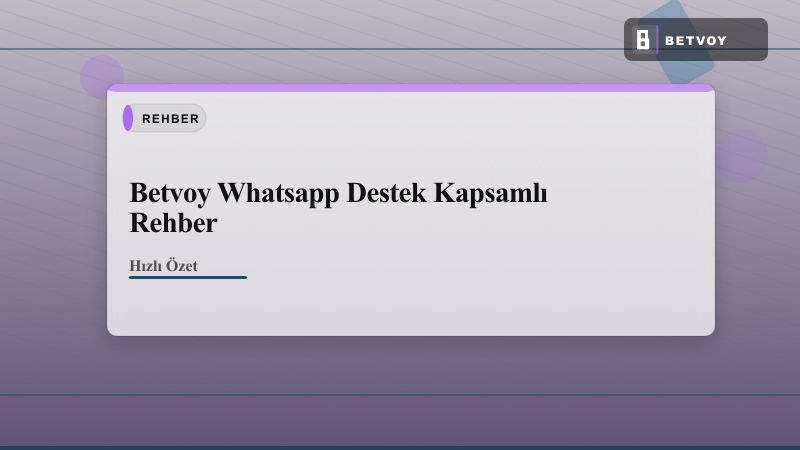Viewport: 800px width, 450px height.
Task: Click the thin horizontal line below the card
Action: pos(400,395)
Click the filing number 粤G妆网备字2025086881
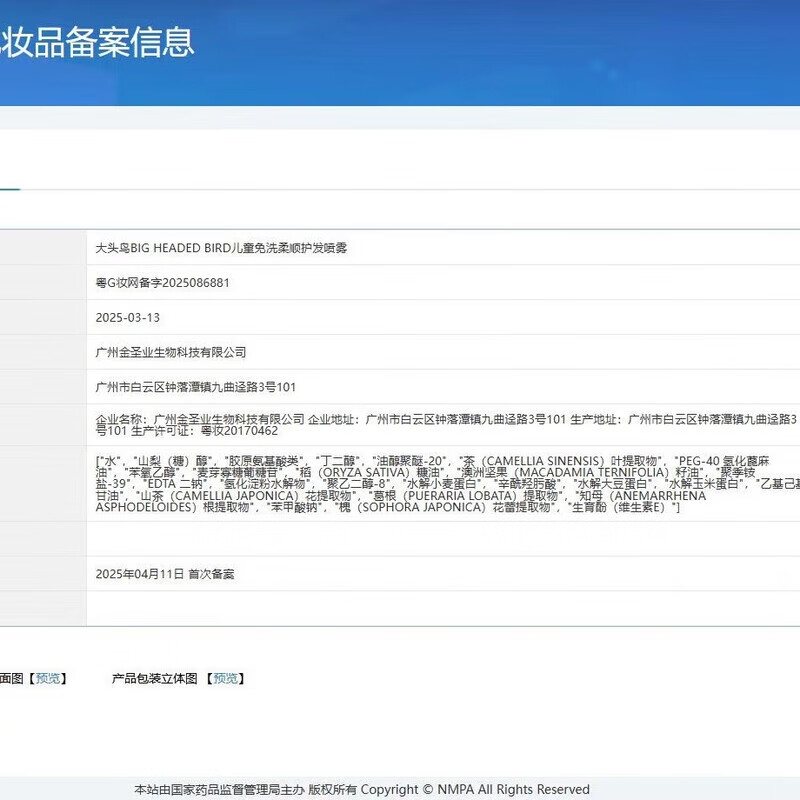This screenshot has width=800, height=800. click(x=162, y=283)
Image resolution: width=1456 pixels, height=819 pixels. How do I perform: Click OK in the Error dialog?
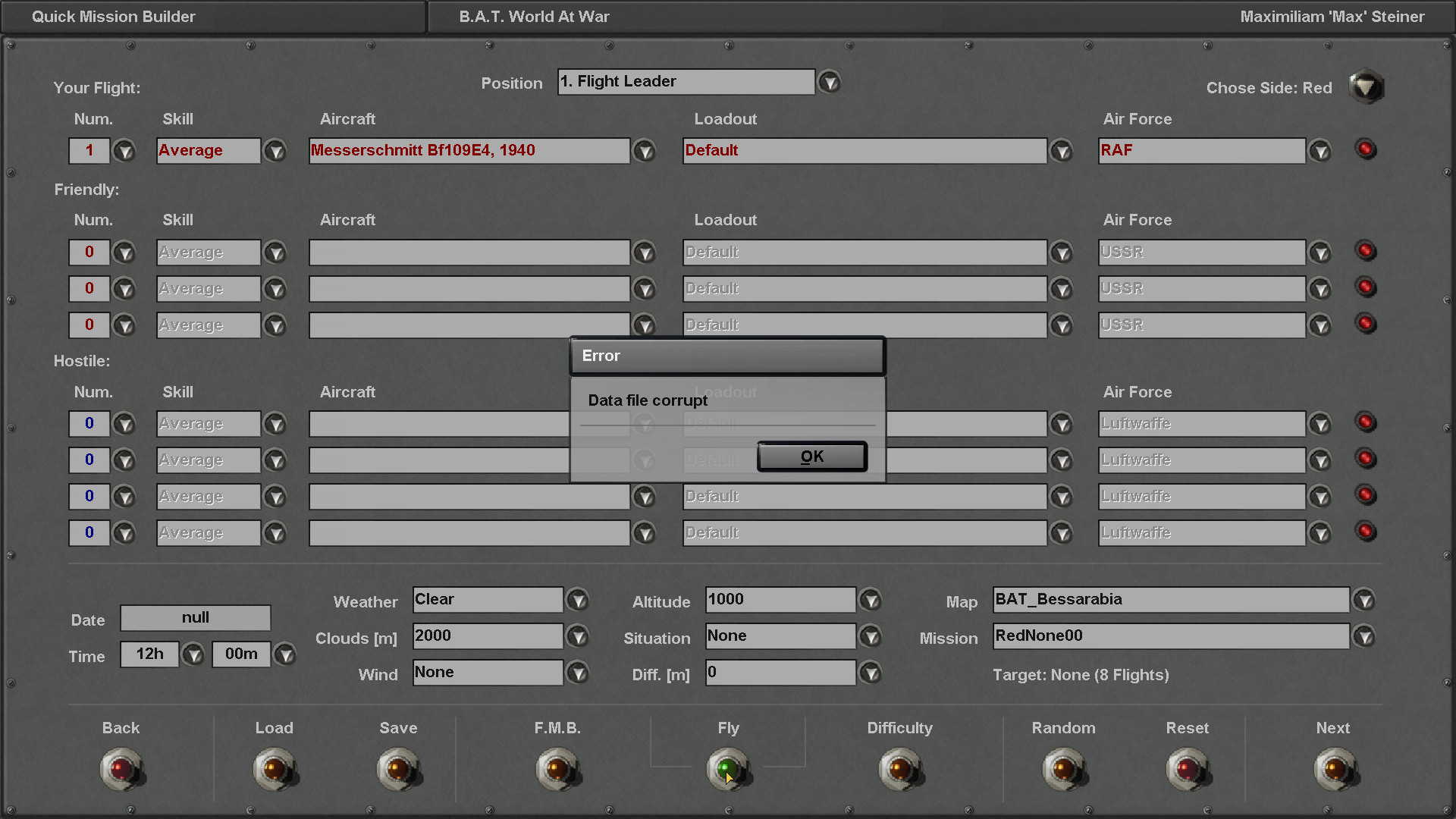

▶ _Your task_: Copy out each line of the entries above verbatim, omitting the pictures.

▶ _Answer below_:
Viewport: 800px width, 450px height.
Task: Click the thin horizontal line below the card
Action: pos(400,395)
Click the filing number 粤G妆网备字2025086881
This screenshot has width=800, height=800. click(x=162, y=283)
Image resolution: width=1456 pixels, height=819 pixels. How do I perform: Click OK in the Error dialog?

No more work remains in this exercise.